Covered Persons may not manipulate financial accounts, records or reports or take any action or cause any person to take any action to influence, coerce, manipulate or mislead auditors for the purpose of rendering financial statements misleading.

All transactions must be approved and executed in accordance with internal control procedures established by the Company and must be recorded in such a manner as to permit the preparation of accurate financial statements for the Company.

Covered Persons may not knowingly alter, destroy, mutilate, conceal, cover up, falsify or make a false entry in any record, document or tangible object with the intent either to impair the object's integrity or availability for use in an official proceeding or to obstruct, impede, direct or influence the investigation or proper administration of any matter within the jurisdiction of any department or agency of the United States or any bankruptcy case, or in relation to or contemplation of any such matter or case.

Covered Persons who prepare, maintain or have custody of the Company's records and reports should endeavor to ensure that these documents are: (i) accurate and complete and clearly reflect the assets and transactions of the Company; (ii) safeguarded from loss or destruction; (iii) retained for specified periods of time in accordance with the Company's document retention policy; and (iv) maintained in confidence.

Covered Persons involved in the Company's disclosure process, including the Chief Executive Officer and all senior financial officers, including the Chief Financial Officer and Principal Accounting Officer, are required to be familiar with and comply with the Company's internal reporting practices. This includes the Company's disclosure controls and procedures and internal controls over financial reporting, to the extent relevant to his or her area of responsibility so that the Company's public reports with the SEC comply in all material respects with the applicable federal securities laws and SEC rules. In addition, such persons with supervisory authority regarding SEC filings should, to the extent appropriate within his or her area of responsibility, consult with other Company officers and employees and take other appropriate steps regarding these disclosures with the goal of making full, fair, accurate, timely and understandable disclosure.

Each Covered Person who is involved in the Company's disclosure process must:

  • Familiarize himself or herself with the disclosure requirements applicable to the Company as well as the business and financial operations of the Company;
  • Not knowingly misrepresent, or cause others to misrepresent, facts about the Company to others, whether within or outside the Company, including to the Company's independent auditors, governmental regulators and self-regulatory organizations; and
  • Properly review and critically analyze proposed disclosure for accuracy and completeness (or, where appropriate, delegate this task to others).

We will conduct our business in accordance with all applicable laws, rules and regulations of the countries, states and cities where we do business. Ignorance of the applicable laws, rules or regulations will not serve as a defense should such laws, rules or regulations be contravened. Compliance with the law does not comprise our entire ethical responsibility. Rather, it is a minimum, absolutely essential condition for performance of our duties. In conducting business, we shall:


    Officer, directors and employees must strictly adhere to all antitrust laws. These laws prohibit practices in restraint of trade such as price fixing and boycotting suppliers or customers. They also bar pricing intended to run a competitor out of business; disparaging, misrepresenting, or harassing a competitor; stealing trade secrets; bribery; and kickbacks.

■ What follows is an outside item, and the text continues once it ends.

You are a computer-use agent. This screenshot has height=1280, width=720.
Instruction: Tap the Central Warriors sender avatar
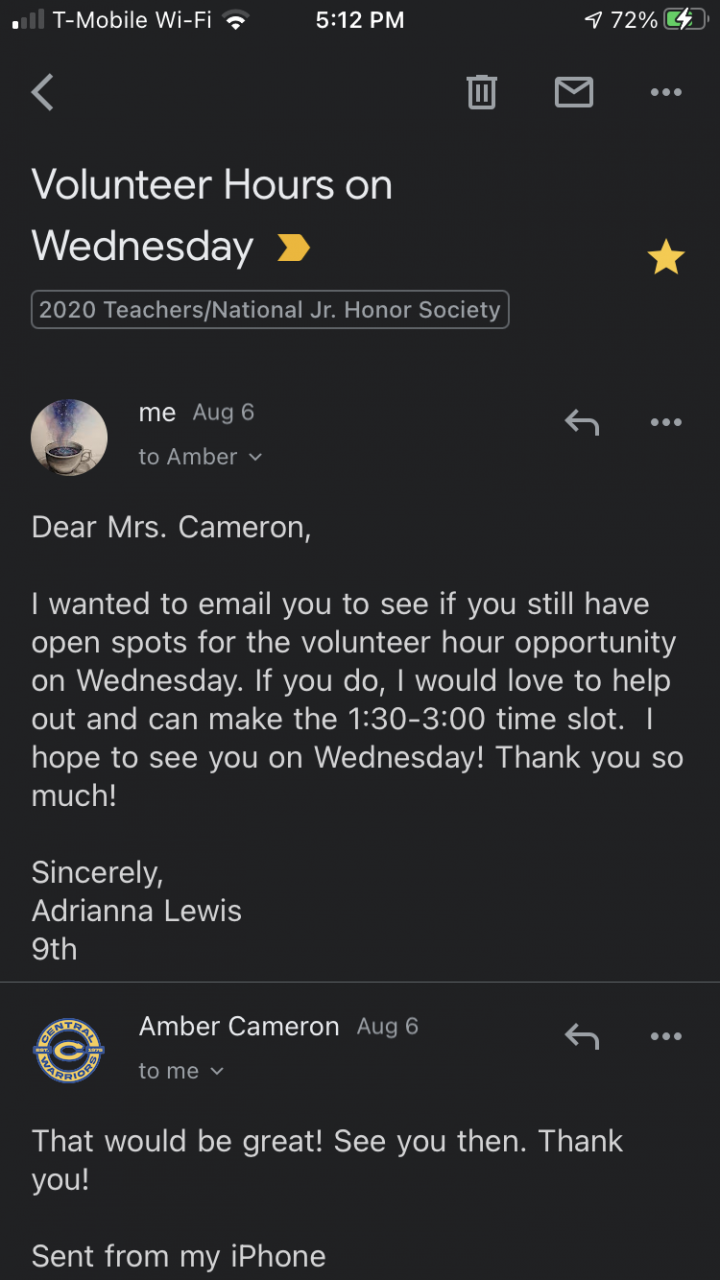69,1050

    In our role as a publicly owned company, we must always be alert to and comply with the securities laws and regulations of the United States and other countries.


    Federal law and Company policy prohibits Covered Persons, directly or indirectly through their families or others, from purchasing or selling Company stock while in the possession of material, non-public information concerning the Company. This same prohibition applies to trading in the stock of other publicly held companies on the basis of material, non-public information. To avoid even the appearance of impropriety, Company policy also prohibits Covered Persons from trading options on the open market in Company stock under any circumstances.

    Material, non-public information is any information that could reasonably be expected to affect the price of a stock. If a Covered Person is considering buying or selling a stock because of inside information they possess, they should assume that such information is material. It is also important for the Covered Person to keep in mind that if any trade they make becomes the subject of an investigation by the government, the trade will be viewed after-the-fact with the benefit of hindsight. Consequently, Covered Persons should always carefully consider how their trades would look from this perspective.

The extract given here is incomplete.